We are finally getting there but there is something more to consider — essentially, the characteristics of these storage systems.
In either case we are going towards classic/typical storage paradigms. In fact, some of these systems are starting to understand how they are effectively used and what is stored in them.
With the help of analytics they are now building a new set of functionalities which can make a huge difference in terms of how they can be used/implemented to improve both total cost of ownership (TCO) and business.
Smarter primary storage
When it comes to primary storage, analytics is primarily used to improve TCO and to make life simpler for sysadmins. The array continuously collects tons of data from sensors that are then sent to the cloud, aggregated and organised with the goal of giving you information and insights about what is happening to your storage.
Thanks to predictive analytics these tools can open support tickets or send alarms before issues become evident. Such tools can be very helpful in a wide range of occasions ranging from troubleshooting to capacity planning.

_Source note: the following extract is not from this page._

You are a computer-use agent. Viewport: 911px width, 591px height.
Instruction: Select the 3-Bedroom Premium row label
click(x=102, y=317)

Sometimes, the analytics tool crosses over the storage boundary. A good example of this comes from Nimble Storage, where InfoSight is now capable of analyzing data coming from the array, the network and the hypervisor.

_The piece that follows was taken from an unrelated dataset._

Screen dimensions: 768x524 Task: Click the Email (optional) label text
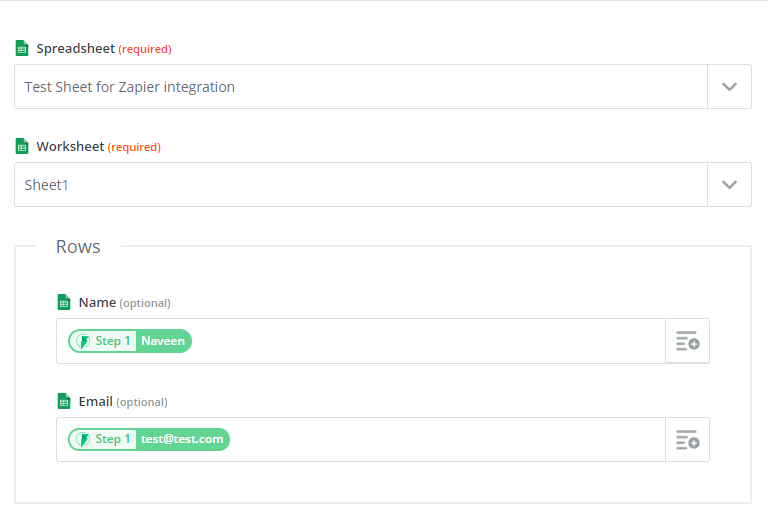123,402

From a certain point of view this is becoming the most interesting feature to look at when it is time to buy a new storage system and efficiency is on top of the requirement list.
The role of cloud
Cloud has a fundamental role in primary storage analytics. It has three major advantages. The first is that storage doesn’t need to waste system resources for this application, concentrating all its power to IOPS, latency and predictability.
Secondly, cloud allows the aggregation of data coming from all over the world, enabling comparisons which would otherwise be impossible to make.
And, last but not least, cloud helps to simplify the infrastructure because there is no need for a local console or analytics server.
There is however one considerable exception. DataGravity, which is developing enterprise storage for the mid market, has a peculiar architecture capable of running analytics directly in the system.
In contrast to other primary storage systems this array doesn’t focus on the infrastructure management part but primarily on stored-data analytics.
The technology developed by this company allows end users to dig into their data and produce many kinds of different insights with applications ranging from data discovery/recovery to auditing, policy compliance and security.
It’s a totally different approach which is quite difficult to find even in bigger systems and can have a great impact on both business and operations as well.